■ Required tasks
(A) In the Stardust description, rewrite the passage starting with "Note: This title" and going on through "HD digital file.", replacing "Blu-ray" with "Ultra HD Blu-ray".
(B) Using the Stardust description, explain in one to three sentences why the work is offered on DVD even though the artist intends it to be viewed in High Definition.

■ Given passage
2010 00:19:52 BelgiumEnglishColorStereo16:9HD video

Description

Stardust is the second part of the trilogy where Nicolas Provost investigates the boundaries of fiction and reality by filming everyday life with a hidden high resolution camera and turning the cinematic images into a fiction film by using cinematographic and narrative codes from the Hollywood film language. The first part of the trilogy was the award winning Plot Point (2007) that was shot entirely with a hidden camera and turned everyday life around Times Square, New York into a thriller film.

This time Provost takes his hidden camera to Las Vegas in Stardust and uses the glorious and ambiguous power of the gambling capital to turn everyday life into an exciting crime story. In order to do this he even filmed real Hollywood stars such as Jon Voight, Dennis Hopper and Jack Nicholson.

Note: This title is intended by the artist to be viewed in High Definition. While DVD format is available to enable accessibility, VDB recommends presentation on Blu-ray or HD digital file.

■ Source material
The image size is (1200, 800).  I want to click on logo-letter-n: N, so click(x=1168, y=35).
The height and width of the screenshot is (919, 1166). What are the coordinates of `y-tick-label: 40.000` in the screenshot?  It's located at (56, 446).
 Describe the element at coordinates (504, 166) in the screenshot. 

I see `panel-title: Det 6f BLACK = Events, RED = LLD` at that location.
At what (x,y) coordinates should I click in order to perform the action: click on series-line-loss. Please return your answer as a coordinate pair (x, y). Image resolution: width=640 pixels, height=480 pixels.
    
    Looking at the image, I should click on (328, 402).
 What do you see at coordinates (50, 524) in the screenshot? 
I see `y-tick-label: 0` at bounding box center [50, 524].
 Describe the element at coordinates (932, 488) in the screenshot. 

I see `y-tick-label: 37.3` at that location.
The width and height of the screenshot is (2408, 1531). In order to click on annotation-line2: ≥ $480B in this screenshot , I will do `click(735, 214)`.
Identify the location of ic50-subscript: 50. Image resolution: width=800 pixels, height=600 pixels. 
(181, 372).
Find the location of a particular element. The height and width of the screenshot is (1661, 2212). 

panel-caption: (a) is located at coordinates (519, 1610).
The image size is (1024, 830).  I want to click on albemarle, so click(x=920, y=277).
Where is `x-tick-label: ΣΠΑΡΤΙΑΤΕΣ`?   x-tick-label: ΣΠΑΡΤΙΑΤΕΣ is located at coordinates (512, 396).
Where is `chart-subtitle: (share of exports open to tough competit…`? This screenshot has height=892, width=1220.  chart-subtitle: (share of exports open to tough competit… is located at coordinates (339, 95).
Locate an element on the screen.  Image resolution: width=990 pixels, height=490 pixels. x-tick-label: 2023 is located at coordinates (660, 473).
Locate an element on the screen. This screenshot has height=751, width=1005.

■ Task-by-task solutions
(A)
Note: This title is intended by the artist to be viewed in High Definition. While DVD format is available to enable accessibility, VDB recommends presentation on Ultra HD Blu-ray or HD digital file.

(B) The DVD format is available to enable accessibility. The artist still intends the title to be viewed in High Definition, so VDB recommends presenting it on Blu-ray or as an HD digital file.